▸ Document extract
*-*-*

Anxiety is a feeling of unease, worry or fear. It is our bodies natural reaction to a perceived threat or danger. The fight/flight system is activated giving us a rush of adrenalin to help us react. We all suffer from this at some point in our lives, whether its an exam, job interview or a dental appointment. These feelings will subside usually after the event.


When we don’t have control we feel fear. When we feel out of control we feel anxious and when we feel anxious we feel out of control and so you get stuck in a loop.

Not knowing what’s ahead, especially in these times. Will I get sick? what if my family get sick? What if I lose my job? How will I pay the bills? Not knowing the rules. The anxiety over these issues can make us feel overwhelmed.


Why we feel anxious

Did you know that 80 per cent of our daily tasks aredone unconsciously? That means that 20 per cent of the time we have to really think about what we are doing and if we don’t know what’s going on, our imagination will make it up. Our brains have to make sense of everything and it does not like uncertainty! Our unconscious/subconscious will always try and protect us and it will search through our memories for a similar experience and when it can’t find it, it will make it up. When our imagination comes into play to fill in the gaps it will always create something 10 times more terrifying than the reality of the situation!


How can we control our anxiety?

As I said before, when you feel anxiety, the fight/flight/freeze system is activated and stress hormones are released into our body. This is to help us run away from a perceived danger. Your heart will beat faster to pump blood into your muscles, (to help you run faster) Your breathing will be rapid trying to get more oxygen into your lungs, (for a quick getaway) your digestion is affected so you feel a bit sick (you don’t need to digest food when you are running away from danger) and your brain will go off line (you don’t need to analyse the situation if you are being chased by a tiger) Your mouth goes dry too. (no need to salivate when escaping that tiger)All this can be happening in your body as you are imagining bad things, but you have not moved out of your chair!

*-*-*

▸ Try it
Write out the text on anxiety in full, word for word. The data that follows comes from a separate source.

▸ Dataset excerpt
*-*-*

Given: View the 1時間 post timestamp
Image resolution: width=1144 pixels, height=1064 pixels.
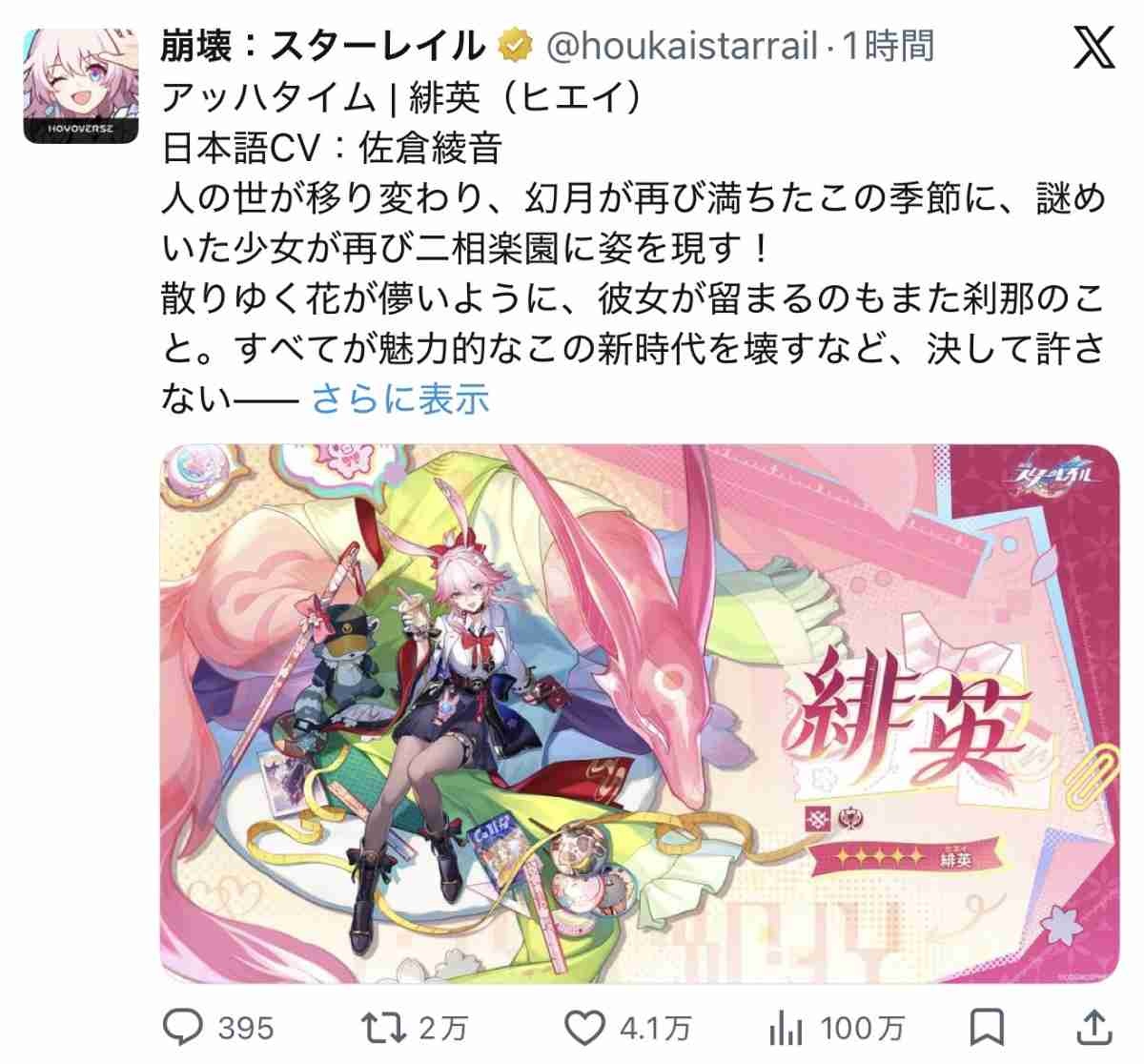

*-*-*

▸ Reply
Anxiety is a feeling of unease, worry or fear. It is our bodies natural reaction to a perceived threat or danger. The fight/flight system is activated giving us a rush of adrenalin to help us react. We all suffer from this at some point in our lives, whether its an exam, job interview or a dental appointment. These feelings will subside usually after the event.


When we don’t have control we feel fear. When we feel out of control we feel anxious and when we feel anxious we feel out of control and so you get stuck in a loop.

Not knowing what’s ahead, especially in these times. Will I get sick? what if my family get sick? What if I lose my job? How will I pay the bills? Not knowing the rules. The anxiety over these issues can make us feel overwhelmed.


Why we feel anxious

Did you know that 80 per cent of our daily tasks aredone unconsciously? That means that 20 per cent of the time we have to really think about what we are doing and if we don’t know what’s going on, our imagination will make it up. Our brains have to make sense of everything and it does not like uncertainty! Our unconscious/subconscious will always try and protect us and it will search through our memories for a similar experience and when it can’t find it, it will make it up. When our imagination comes into play to fill in the gaps it will always create something 10 times more terrifying than the reality of the situation!


How can we control our anxiety?

As I said before, when you feel anxiety, the fight/flight/freeze system is activated and stress hormones are released into our body. This is to help us run away from a perceived danger. Your heart will beat faster to pump blood into your muscles, (to help you run faster) Your breathing will be rapid trying to get more oxygen into your lungs, (for a quick getaway) your digestion is affected so you feel a bit sick (you don’t need to digest food when you are running away from danger) and your brain will go off line (you don’t need to analyse the situation if you are being chased by a tiger) Your mouth goes dry too. (no need to salivate when escaping that tiger)All this can be happening in your body as you are imagining bad things, but you have not moved out of your chair!